* ASSIGNMENT
Your job is to copy every line in the material containing the word "will".

* GIVEN DATA
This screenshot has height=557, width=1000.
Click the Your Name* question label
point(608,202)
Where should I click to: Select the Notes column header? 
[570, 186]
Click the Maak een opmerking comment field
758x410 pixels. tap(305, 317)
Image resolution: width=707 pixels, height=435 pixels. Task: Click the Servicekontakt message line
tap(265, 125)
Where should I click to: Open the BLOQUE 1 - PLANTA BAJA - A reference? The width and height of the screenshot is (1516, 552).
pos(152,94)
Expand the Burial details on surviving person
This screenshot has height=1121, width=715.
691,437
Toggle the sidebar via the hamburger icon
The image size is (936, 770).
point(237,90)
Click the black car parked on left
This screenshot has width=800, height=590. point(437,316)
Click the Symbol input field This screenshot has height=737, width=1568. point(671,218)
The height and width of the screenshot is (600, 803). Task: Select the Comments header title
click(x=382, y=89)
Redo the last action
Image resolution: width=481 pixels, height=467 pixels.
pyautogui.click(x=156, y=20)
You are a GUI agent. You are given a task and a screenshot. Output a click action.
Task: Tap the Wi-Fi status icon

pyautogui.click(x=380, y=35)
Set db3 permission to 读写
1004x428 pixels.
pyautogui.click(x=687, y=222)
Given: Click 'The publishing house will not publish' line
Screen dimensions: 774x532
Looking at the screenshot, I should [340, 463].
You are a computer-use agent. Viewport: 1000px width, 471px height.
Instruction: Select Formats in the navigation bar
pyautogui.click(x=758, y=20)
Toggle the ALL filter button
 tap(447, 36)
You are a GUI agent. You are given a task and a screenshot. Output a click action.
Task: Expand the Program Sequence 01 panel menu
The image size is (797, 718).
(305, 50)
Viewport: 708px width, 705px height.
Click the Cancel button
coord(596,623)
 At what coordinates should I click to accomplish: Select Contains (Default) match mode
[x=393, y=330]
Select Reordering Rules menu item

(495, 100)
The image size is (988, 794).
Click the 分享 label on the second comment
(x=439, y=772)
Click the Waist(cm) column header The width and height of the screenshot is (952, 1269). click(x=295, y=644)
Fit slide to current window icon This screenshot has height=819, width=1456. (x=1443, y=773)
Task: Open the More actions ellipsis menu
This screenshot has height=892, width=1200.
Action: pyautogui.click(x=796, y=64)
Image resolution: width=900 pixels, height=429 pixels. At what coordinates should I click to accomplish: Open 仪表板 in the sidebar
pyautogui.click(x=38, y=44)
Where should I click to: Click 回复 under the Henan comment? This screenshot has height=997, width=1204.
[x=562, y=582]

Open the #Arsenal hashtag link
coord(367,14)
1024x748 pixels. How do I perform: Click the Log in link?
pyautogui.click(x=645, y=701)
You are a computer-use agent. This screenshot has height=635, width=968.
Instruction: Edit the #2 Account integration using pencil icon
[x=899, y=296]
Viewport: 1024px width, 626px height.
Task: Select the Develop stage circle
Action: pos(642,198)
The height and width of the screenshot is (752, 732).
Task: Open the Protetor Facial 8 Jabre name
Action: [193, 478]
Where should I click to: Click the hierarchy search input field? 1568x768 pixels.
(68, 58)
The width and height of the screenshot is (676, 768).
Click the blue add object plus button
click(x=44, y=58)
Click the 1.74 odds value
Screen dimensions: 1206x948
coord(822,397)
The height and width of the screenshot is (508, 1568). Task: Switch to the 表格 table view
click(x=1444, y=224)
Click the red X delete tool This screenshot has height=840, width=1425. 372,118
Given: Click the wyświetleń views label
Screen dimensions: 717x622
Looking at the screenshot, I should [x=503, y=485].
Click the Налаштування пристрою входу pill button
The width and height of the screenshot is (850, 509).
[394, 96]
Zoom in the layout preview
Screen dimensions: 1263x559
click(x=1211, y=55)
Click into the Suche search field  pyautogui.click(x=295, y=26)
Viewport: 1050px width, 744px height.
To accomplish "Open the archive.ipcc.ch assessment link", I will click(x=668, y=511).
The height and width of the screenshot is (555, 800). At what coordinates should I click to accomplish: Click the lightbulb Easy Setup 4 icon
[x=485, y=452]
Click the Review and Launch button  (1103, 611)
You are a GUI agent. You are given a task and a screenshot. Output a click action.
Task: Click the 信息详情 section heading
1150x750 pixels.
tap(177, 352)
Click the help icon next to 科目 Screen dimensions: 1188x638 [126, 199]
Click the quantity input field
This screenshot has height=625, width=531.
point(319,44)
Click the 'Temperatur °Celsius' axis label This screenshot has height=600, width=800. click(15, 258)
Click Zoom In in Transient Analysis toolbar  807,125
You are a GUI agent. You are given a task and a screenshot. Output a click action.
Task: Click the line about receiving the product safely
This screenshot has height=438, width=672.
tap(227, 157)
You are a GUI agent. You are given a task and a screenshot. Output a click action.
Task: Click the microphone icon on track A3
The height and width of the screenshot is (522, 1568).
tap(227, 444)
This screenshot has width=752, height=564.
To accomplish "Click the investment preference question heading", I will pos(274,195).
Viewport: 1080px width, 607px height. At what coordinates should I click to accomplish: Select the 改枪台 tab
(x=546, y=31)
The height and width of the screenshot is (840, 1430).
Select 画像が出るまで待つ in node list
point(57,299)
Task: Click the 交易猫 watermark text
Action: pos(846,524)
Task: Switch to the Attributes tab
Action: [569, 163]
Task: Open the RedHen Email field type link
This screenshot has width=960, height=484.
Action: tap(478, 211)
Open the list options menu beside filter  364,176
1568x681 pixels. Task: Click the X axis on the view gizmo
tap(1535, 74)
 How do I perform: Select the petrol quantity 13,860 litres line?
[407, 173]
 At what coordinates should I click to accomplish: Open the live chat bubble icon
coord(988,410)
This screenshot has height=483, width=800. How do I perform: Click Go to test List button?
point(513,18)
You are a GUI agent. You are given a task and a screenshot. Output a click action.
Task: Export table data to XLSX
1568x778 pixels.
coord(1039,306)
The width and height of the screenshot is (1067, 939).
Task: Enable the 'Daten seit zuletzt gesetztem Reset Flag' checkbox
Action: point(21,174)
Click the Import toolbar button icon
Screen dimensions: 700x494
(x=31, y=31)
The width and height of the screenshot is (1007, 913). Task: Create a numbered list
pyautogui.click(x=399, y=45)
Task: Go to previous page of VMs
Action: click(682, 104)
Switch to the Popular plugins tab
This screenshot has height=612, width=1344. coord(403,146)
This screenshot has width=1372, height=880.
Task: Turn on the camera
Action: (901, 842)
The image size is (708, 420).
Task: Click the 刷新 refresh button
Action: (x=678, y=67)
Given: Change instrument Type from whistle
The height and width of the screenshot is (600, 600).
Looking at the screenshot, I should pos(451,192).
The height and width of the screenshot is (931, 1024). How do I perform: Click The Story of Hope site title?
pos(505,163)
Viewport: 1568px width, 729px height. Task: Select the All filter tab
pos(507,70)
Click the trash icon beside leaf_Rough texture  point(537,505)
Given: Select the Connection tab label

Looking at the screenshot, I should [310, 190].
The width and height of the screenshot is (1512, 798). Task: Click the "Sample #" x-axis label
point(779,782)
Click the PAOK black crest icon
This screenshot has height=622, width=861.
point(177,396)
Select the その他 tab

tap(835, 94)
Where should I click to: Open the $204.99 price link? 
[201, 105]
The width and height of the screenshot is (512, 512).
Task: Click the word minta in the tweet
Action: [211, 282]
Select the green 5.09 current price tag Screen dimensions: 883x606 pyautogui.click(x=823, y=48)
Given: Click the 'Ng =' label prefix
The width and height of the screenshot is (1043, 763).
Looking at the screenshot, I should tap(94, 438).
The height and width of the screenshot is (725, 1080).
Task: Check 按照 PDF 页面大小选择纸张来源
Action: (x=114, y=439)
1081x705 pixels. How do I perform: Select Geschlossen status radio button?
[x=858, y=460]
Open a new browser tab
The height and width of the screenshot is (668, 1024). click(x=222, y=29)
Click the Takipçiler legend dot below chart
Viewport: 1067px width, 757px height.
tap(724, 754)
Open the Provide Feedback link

* SOLVED PROBLEM
Given: Click 'The publishing house will not publish' line
To accomplish "Open the archive.ipcc.ch assessment link", I will click(x=668, y=511).
To accomplish "Click the investment preference question heading", I will pos(274,195).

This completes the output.